Search the lines of the records for the word "each", and copy every line that has it.

★ ★ ★ ★ ★

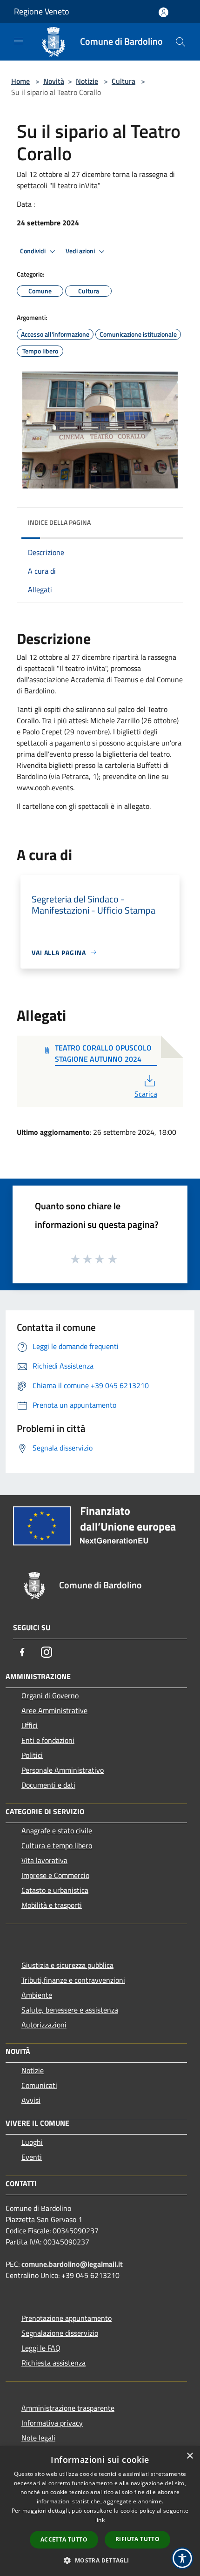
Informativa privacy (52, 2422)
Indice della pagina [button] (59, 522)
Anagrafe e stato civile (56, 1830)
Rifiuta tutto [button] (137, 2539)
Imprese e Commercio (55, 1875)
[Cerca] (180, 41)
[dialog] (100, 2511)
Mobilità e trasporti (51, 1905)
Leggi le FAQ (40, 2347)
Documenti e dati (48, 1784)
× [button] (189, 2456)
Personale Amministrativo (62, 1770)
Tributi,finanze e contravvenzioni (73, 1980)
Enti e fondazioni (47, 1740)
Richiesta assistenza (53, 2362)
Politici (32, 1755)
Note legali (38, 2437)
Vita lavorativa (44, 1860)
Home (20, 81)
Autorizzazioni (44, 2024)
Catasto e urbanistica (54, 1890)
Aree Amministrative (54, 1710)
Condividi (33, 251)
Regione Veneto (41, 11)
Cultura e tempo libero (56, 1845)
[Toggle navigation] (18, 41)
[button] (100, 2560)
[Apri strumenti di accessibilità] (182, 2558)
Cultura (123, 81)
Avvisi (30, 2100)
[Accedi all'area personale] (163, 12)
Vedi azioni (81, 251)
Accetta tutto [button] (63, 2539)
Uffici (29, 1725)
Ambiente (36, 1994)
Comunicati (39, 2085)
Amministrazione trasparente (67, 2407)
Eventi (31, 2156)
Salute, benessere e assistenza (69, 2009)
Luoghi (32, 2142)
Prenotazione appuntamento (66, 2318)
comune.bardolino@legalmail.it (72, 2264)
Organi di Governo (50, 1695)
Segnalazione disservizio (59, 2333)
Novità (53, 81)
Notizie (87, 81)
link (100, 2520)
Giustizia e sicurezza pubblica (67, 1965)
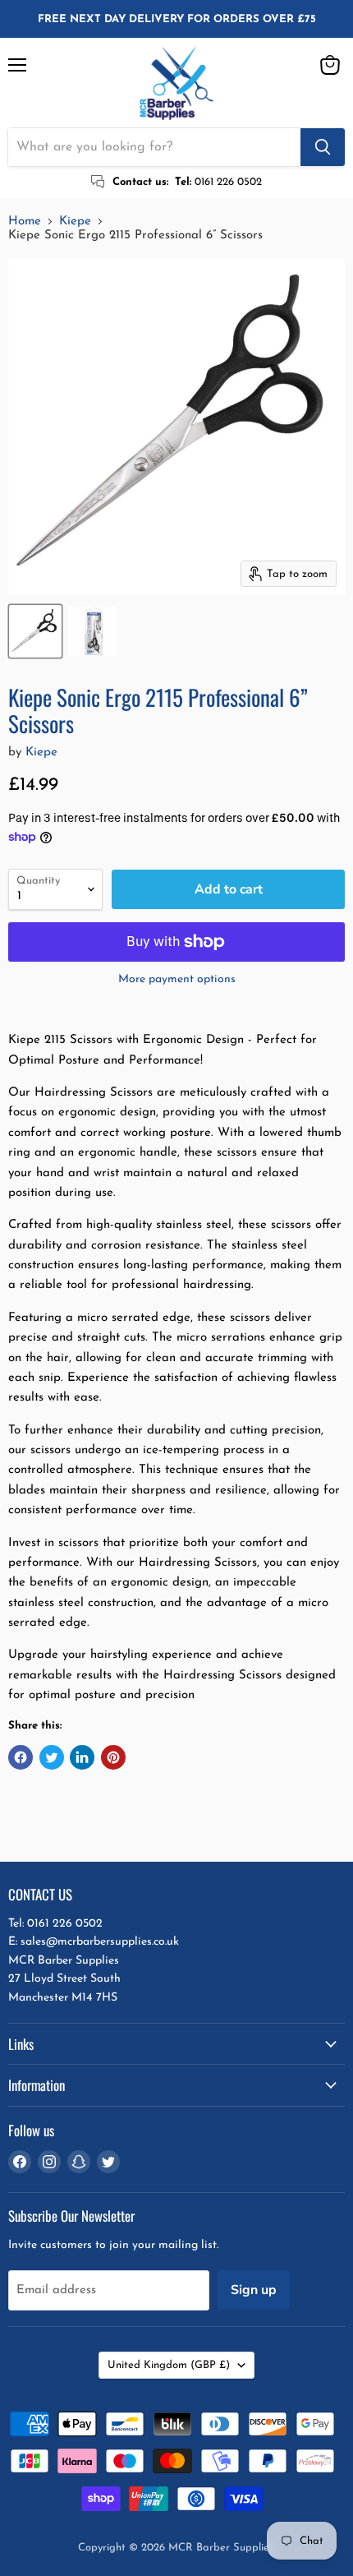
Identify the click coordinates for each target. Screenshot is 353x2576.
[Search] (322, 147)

★ ★ ★ ★ ★

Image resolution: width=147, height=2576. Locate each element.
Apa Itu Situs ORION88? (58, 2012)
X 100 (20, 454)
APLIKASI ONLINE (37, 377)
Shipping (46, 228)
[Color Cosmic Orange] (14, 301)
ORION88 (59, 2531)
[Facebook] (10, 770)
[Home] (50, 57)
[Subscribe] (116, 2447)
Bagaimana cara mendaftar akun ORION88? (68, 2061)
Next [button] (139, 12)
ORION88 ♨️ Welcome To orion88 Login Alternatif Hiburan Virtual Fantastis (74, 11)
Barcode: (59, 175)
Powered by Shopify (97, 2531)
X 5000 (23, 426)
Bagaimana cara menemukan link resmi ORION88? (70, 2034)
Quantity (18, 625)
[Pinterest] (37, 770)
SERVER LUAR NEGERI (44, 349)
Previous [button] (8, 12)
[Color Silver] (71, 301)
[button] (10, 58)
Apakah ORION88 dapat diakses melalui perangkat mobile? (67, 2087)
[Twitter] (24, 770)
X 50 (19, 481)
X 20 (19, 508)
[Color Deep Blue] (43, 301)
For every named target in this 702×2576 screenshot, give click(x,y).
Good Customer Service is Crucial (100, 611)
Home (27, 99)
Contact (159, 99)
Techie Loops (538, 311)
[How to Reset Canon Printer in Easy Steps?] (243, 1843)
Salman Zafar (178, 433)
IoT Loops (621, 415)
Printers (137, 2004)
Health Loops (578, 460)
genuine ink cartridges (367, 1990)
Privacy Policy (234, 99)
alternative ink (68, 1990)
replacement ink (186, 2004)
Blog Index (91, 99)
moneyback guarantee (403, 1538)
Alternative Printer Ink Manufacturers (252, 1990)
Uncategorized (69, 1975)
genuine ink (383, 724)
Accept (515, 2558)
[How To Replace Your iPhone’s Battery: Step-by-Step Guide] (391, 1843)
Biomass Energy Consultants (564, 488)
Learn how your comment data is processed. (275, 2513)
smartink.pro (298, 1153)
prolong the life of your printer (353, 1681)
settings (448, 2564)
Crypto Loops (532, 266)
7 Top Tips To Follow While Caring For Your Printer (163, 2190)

★ ★ ★ ★ ★

__OUTPUT FOR THIS TASK__.
Identify the click coordinates for each target. Screenshot is 353x2576.
Image resolution: width=147, height=2576. Locate each element.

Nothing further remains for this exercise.